There are only a finite number of British actors available to work in period miniseries, and I have seen them all. Sometimes more than twice. They appear in the empire of BBC adaptations as created by Andrew Davies: Middlemarch, Pride and Prejudice, Bleak House, and The Way We Live Now (et al.).

This 5-hour rendition of Anthony Trollope’s 500+ page novel follows the intersecting fortunes of two families — the Melmottes and the Carburys — and numerous people connected to them. Neither are admirably headed. M. Melmotte (David Suchet, aka Hercule Poirot) is an unsavory high-stakes stock swindler, while Felix Carbury (played by the pathetic excuse for a Mr. Darcy in the 2005 Pride and Prejudice) is an unsavory gad-about-town who gambles and drinks away his limited fortune.
There’s also Mrs. Hurtle, American caricature (Eowyn, doing her worst Scarlett O’Hara accent), Mr Alf., played straight by Rob Brydon (Toby Shandy), Marie Melmotte (a Frenchwoman played by a Scottish actress, who was also in Tristram Shandy), Lady Longstaffe (Mrs. Badger in Bleak House and Mrs. Gardiner in Pride and Prejudice), the maid Dido (Lilo Baur, who reprises her dour French maid performance in Bleak House), Dolly Longstaffe (also in Bleak House) and the only believable American accent, Hamilton K. Fisker (played by a Canadian).
(There are also dozens of other characters played by actors appearing in BBC adaptations I have not yet seen.)
The miniseries was enjoyably campy, but (surprising for Davies) not all that faithful to the book.
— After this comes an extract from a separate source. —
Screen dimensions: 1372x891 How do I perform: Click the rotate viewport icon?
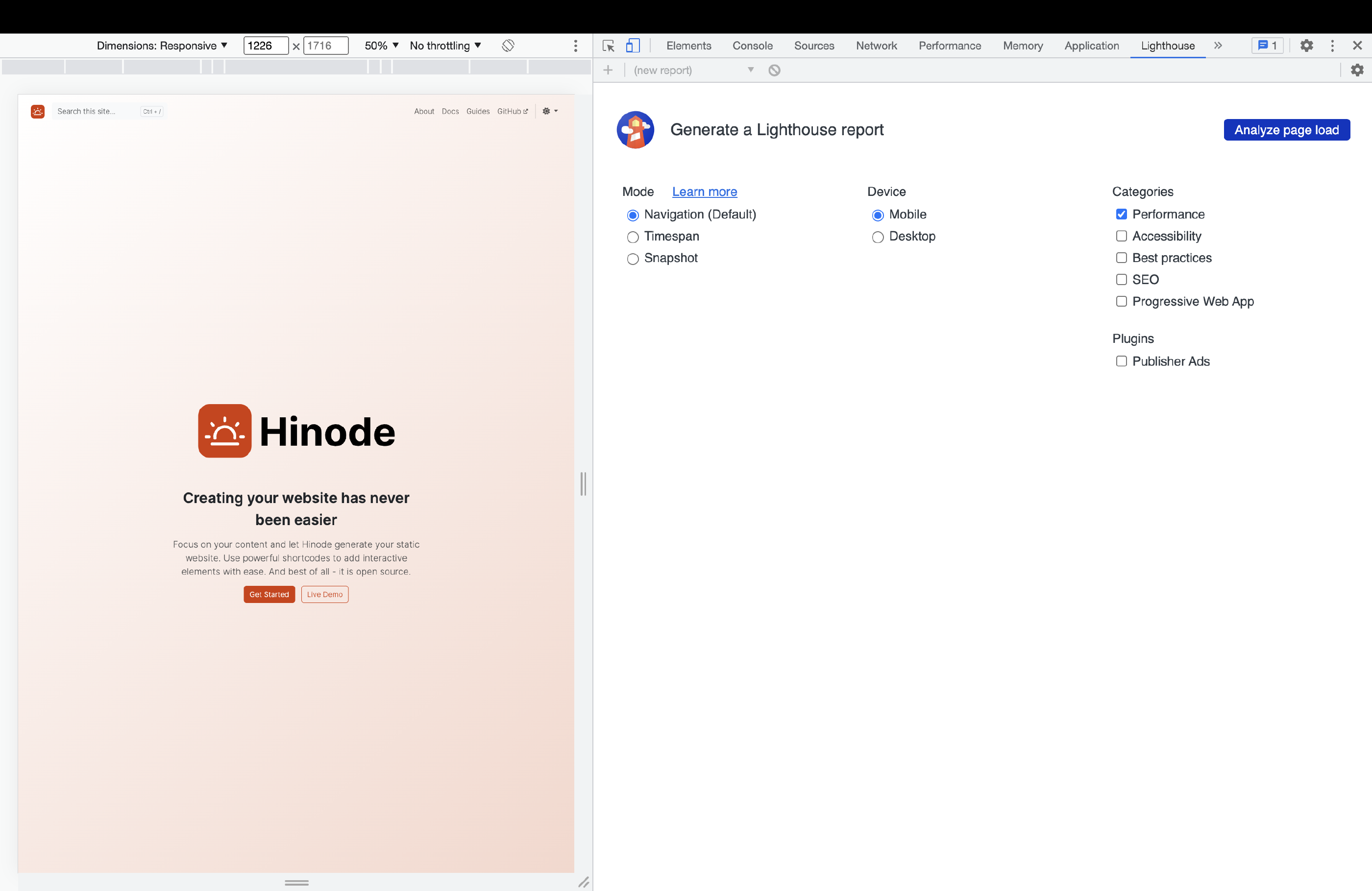[x=508, y=46]
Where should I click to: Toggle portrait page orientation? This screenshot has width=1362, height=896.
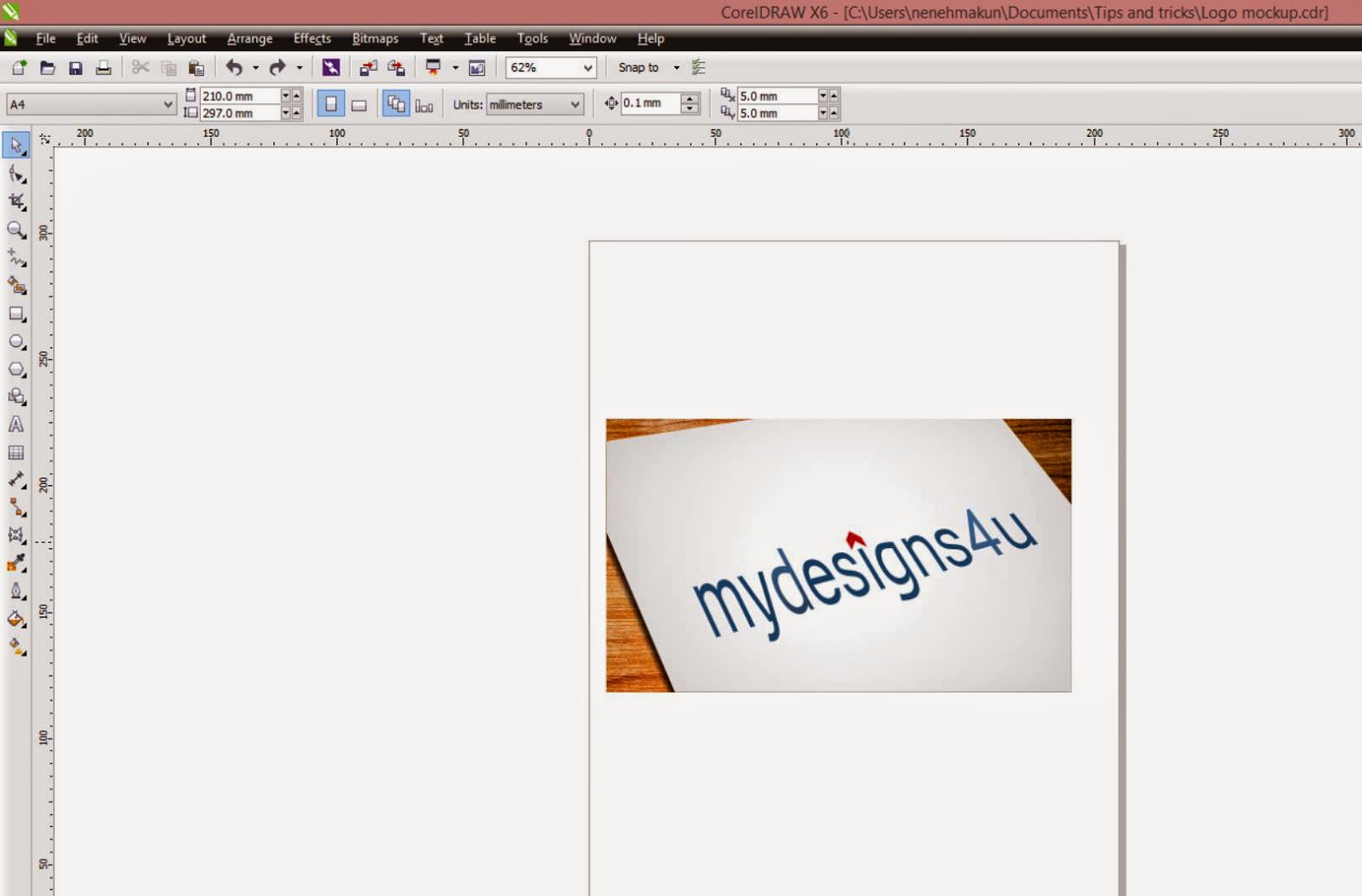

Twice the characters blurt out the title, which never occurs in the book, and there are some ridiculous, anachronistic assertions about sexual behavior. But the two things that really bugged me were places where the original text was more provocative than what ended up on screen.
First, Marie Melmotte’s character. In the book, she starts out like most of the other young women: complete milquetoast, content to follow the demands of her family (or remain quietly sullen about them). She falls for Felix Carbury, mostly because he pays any attention to her whatsoever. When he spurns her, she sobs in the requisite manner, while he’s so indifferent he can’t be bothered to steal her immense fortune. In the end, she emerges as a powerful foe, refusing to bail out her father’s pyramid scheme and letting his life end in ruin.
The outcome in the series is the same, but the build-up is all wrong. The movie Marie is wild from the start, defiant and bitter (and dubiously French-accented, but whatever). There’s no surprise when she refuses to save her wretched family. While there are some off-handed mentions of her father’s beatings, she does not look or act helpless, so it feels like there’s nothing for her to overcome. The movie strips her of her arc. She’s even robbed of her coda, in which she heads out for the American frontier.
My other complaint is in the adaptation of Melmotte’s election to Parliament. In the movie, this is a footnote: a quick scene as part of his rise to power. In the book, this occurs as part of his much longer downfall. Running as a Conservative, his peers in the gentry have already begun to distance themselves from him — there are rumors of scandal and his own nouveau-riche behavior is repugnant to them. It is almost certain that he will lose the election, but unexpectedly, he doesn’t. Why?
Because he’s voted in by the poor. Having presented himself as a man of the people, who came from the gutter and pulled himself up by his chaussures, he resonates with the masses, even though there is a legitimate, honest, populist candidate running against him. The poor hear the aristocracy condemn him and think, “They condemn us too, so this guy must be okay.” And thus he wins, when everyone knowledgable already sees that he’s a crook.
I guess this just struck me as particularly interesting these days.